**Problem statement:** Please reproduce the entries that follow, keeping each word intact.

= = =

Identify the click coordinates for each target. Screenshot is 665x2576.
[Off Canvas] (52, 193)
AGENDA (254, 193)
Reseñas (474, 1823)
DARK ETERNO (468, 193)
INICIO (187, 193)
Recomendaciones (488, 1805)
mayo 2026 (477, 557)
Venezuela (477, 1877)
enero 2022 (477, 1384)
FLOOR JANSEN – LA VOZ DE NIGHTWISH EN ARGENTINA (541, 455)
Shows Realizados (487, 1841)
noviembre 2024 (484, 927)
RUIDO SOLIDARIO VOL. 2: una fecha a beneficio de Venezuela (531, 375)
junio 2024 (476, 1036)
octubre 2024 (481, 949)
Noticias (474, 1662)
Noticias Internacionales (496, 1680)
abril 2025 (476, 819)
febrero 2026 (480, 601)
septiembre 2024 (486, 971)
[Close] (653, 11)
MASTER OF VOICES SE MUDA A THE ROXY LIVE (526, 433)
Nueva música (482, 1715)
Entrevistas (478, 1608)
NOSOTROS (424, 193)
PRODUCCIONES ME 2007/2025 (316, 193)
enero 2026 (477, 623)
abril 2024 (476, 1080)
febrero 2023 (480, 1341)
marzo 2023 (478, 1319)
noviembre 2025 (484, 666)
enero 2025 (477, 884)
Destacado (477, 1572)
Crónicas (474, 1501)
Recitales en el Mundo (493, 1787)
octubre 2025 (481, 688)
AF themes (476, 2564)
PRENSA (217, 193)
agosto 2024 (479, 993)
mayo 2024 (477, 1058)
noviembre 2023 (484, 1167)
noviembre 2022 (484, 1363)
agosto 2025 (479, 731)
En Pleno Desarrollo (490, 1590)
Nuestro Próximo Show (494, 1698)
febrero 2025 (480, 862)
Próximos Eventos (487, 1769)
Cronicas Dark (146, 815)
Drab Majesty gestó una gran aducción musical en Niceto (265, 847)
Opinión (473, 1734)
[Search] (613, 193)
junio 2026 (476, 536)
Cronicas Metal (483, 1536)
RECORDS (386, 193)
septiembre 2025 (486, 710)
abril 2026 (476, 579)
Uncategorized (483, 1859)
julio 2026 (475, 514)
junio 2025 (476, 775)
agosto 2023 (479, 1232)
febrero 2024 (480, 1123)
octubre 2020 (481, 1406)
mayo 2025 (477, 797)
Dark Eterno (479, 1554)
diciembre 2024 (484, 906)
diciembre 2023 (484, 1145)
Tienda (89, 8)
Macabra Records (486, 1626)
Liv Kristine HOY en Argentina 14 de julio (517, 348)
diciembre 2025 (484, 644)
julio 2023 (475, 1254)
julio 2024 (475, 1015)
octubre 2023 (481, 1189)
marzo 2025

= = =

**Exercise solution:**
Identify the click coordinates for each target. Screenshot is 665x2576.
[Off Canvas] (52, 193)
AGENDA (254, 193)
Reseñas (474, 1823)
DARK ETERNO (468, 193)
INICIO (187, 193)
Recomendaciones (488, 1805)
mayo 2026 (477, 557)
Venezuela (477, 1877)
enero 2022 (477, 1384)
FLOOR JANSEN – LA VOZ DE NIGHTWISH EN ARGENTINA (541, 455)
Shows Realizados (487, 1841)
noviembre 2024 (484, 927)
RUIDO SOLIDARIO VOL. 2: una fecha a beneficio de Venezuela (531, 375)
junio 2024 (476, 1036)
octubre 2024 (481, 949)
Noticias (474, 1662)
Noticias Internacionales (496, 1680)
abril 2025 (476, 819)
febrero 2026 (480, 601)
septiembre 2024 (486, 971)
[Close] (653, 11)
MASTER OF VOICES SE MUDA A THE ROXY LIVE (526, 433)
Nueva música (482, 1715)
Entrevistas (478, 1608)
NOSOTROS (424, 193)
PRODUCCIONES ME 2007/2025 (316, 193)
enero 2026 (477, 623)
abril 2024 (476, 1080)
febrero 2023 (480, 1341)
marzo 2023 (478, 1319)
noviembre 2025 (484, 666)
enero 2025 (477, 884)
Destacado (477, 1572)
Crónicas (474, 1501)
Recitales en el Mundo (493, 1787)
octubre 2025 (481, 688)
AF themes (476, 2564)
PRENSA (217, 193)
agosto 2024 (479, 993)
mayo 2024 (477, 1058)
noviembre 2023 (484, 1167)
noviembre 2022 (484, 1363)
agosto 2025 (479, 731)
En Pleno Desarrollo (490, 1590)
Nuestro Próximo Show (494, 1698)
febrero 2025 (480, 862)
Próximos Eventos (487, 1769)
Cronicas Dark (146, 815)
Drab Majesty gestó una gran aducción musical en Niceto (265, 847)
Opinión (473, 1734)
[Search] (613, 193)
junio 2026 (476, 536)
Cronicas Metal (483, 1536)
RECORDS (386, 193)
septiembre 2025 (486, 710)
abril 2026 (476, 579)
Uncategorized (483, 1859)
julio 2026 (475, 514)
junio 2025 (476, 775)
agosto 2023 (479, 1232)
febrero 2024 (480, 1123)
octubre 2020 (481, 1406)
mayo 2025 (477, 797)
Dark Eterno (479, 1554)
diciembre 2024 (484, 906)
diciembre 2023 (484, 1145)
Tienda (89, 8)
Macabra Records (486, 1626)
Liv Kristine HOY en Argentina 14 de julio (517, 348)
diciembre 2025 (484, 644)
julio 2023 (475, 1254)
julio 2024 (475, 1015)
octubre 2023 (481, 1189)
marzo 2025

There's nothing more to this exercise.